===== Trecho do texto =====

E a nossa ministra da Cultura, Ana Buarque de Hollanda, aprontou mais uma. Desta vez o palco foi a Feira Internacional do Livro de Bogotá, na Colômbia, de acordo com relato da Agência EFE, reproduzida pelo portal Terra sob o título “Ministra defente regulação de propriedade intelectual na internet“.

 

A crer na transposição da Agência EFE, foi mais uma coleção de frases impressionantes – não por estarem necessariamente equivocadas, mas por simbolizarem platitudes por vezes desprovidas de qualquer fundo de conteúdo. A elas.

 

Gilberto Gil trabalhava muito por uma internet livre e eu também trabalho por uma internet livre para aquele que quer depositar sua obra livremente.”

 

Sim, “depositar”. Esse foi o verbo eleito pela ministra, que também lembrou que Gil “tem sua obra protegida e recebe os pagamentos correspondentes”. Como se lutar pelos próprios direitos fosse sinônimo de recusar direitos a outros. Como se obras fossem cadernetas de poupança a serem depositadas em bancos.

 

Ana se disse preocupada com a forma como “está sendo levada a discussão sobre como divulgar a cultura através da internet”. Isso é conosco. Somos nós, estes seres estranhos e incômodos que freqüentamos esta ameaçadora rede mundial de computadores.

 

“A indústria cinematográfica é caríssima e necessita de uma proteção; se se dispõe gratuitamente dela, é pirataria, e com pirataria não se paga ninguém.”

 

Sim, “caríssima”. A ministra da Cultura do Brasil não está preocupada com a cultura, nem com a privataria praticada com toda voracidade por institutos “caríssimos” como o Ecad (Escritório Central de Arrecadação e Distribuição), que ela parece representar prioritariamente na função que hoje ocupa.

 

Obcecada pela própria compreensão do conceito “pirataria”, usa o título de ministra da Cultura para dar cobertura à “caríssima” indústria cinematográfica que teve entre seus primeiros luminares um tal Walt Disney, pirata contumaz de contos de fadas antes pertencentes ao domínio público.

 

Não sobram dúvidas. Na retaguarda da “caríssima” indústria cinematográfica (a Globo Filmes, por exemplo), parece fazer mais jus a um título do tipo ministra do Entretenimento Corporativo do que àquele que hoje ocupa.

 

A ministra pode pensar assim, à vontade. Daí a fazer desse seu principal discurso oficial, é caso de sentar à margem do rio da Pedra e chorar, como faria Paulo Coelho, um célebre e subversivo entusiasta das liberdades intelectuais.

 

Ana busca “garantir os direitos de quem cria”, concluiu o informe do Terra/EFE. E os direitos de quem não crê mais, ministra?

 

Este texto poderia terminar aqui, mas saio agora da notícia para entrar num desabafo particular. É doloroso demais cobrir as movimentações do atual Ministério da Cultura (MinC) do Brasil. Como dizer que a irmã mais nova de Chico Buarque, filha de Sérgio Buarque de Hollanda etc. e tal não faz a mais remota idéia daquilo sobre o que está falando sem soar hostil, intolerante, preconceituoso, arrivista, misógino, agressivo, mal-educado?

===== Dados fornecidos =====

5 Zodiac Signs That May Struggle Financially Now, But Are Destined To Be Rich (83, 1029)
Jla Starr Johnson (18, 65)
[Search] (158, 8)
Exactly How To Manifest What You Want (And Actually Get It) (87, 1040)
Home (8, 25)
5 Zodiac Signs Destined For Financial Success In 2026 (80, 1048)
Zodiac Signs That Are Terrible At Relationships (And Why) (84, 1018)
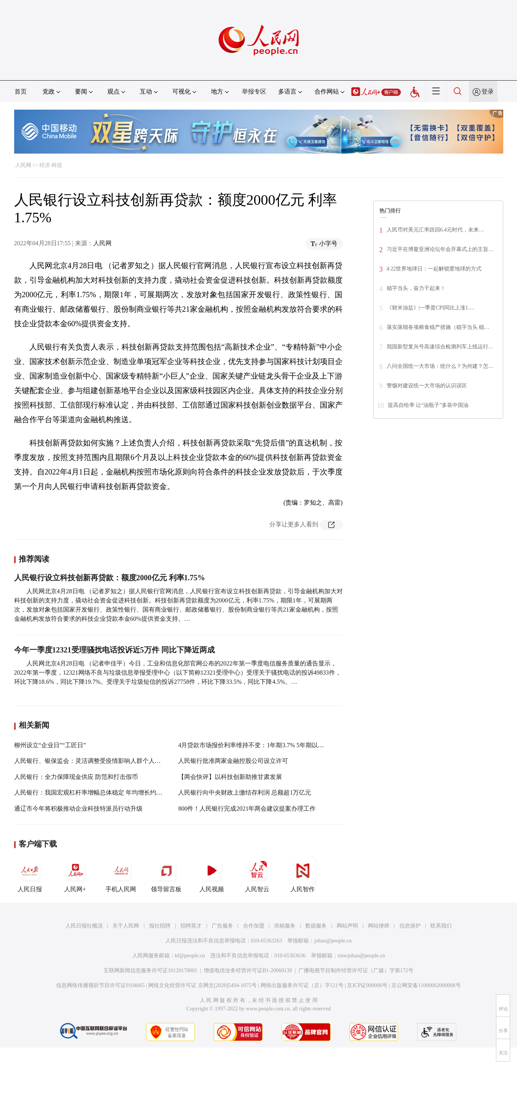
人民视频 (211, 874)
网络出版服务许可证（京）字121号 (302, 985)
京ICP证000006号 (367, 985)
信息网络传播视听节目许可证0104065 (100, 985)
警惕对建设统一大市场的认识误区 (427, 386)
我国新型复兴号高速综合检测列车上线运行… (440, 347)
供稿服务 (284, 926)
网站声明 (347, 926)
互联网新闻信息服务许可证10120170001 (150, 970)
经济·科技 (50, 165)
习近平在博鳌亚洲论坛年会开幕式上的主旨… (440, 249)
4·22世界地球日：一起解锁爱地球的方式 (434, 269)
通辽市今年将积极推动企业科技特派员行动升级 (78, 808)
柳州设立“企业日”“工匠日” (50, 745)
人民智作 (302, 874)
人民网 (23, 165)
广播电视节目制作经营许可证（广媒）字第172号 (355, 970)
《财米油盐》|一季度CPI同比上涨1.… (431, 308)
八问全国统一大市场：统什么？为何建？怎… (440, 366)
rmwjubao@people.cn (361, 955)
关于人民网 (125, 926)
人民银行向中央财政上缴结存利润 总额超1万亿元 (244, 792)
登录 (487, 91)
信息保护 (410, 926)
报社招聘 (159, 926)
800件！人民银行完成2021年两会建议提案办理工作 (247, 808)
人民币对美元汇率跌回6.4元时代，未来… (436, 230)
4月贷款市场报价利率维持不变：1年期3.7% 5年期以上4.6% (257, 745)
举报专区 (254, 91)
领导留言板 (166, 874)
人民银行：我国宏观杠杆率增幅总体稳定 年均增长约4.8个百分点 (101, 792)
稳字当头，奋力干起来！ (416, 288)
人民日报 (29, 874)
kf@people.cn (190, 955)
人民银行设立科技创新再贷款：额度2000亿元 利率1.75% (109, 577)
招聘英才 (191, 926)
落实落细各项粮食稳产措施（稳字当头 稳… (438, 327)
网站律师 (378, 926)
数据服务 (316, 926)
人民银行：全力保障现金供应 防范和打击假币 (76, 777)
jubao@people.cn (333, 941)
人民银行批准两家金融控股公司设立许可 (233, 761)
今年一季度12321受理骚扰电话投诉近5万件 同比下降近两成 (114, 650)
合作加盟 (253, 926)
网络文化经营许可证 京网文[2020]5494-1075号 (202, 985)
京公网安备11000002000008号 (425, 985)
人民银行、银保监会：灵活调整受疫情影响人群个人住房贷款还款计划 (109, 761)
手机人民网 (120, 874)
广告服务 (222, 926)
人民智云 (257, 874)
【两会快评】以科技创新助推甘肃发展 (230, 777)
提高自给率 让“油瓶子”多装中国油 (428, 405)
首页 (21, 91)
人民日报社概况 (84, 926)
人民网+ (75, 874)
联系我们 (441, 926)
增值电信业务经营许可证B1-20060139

=====

# Tarefas a cumprir:
1. No último parágrafo do trecho sobre a ministra da Cultura, quais adjetivos aparecem logo depois de "sem soar"? Liste todos.
2. Resuma em uma frase curta o parágrafo do trecho sobre a ministra da Cultura que começa com Sim, “caríssima”, mantendo os fatos principais.

# Respostas das tarefas:
1. hostil, intolerante, preconceituoso, arrivista, misógino, agressivo, mal-educado

2. A ministra da Cultura do Brasil não se preocupa com a cultura nem com a privataria de institutos “caríssimos” como o Ecad (Escritório Central de Arrecadação e Distribuição), que ela parece representar acima de tudo no cargo atual.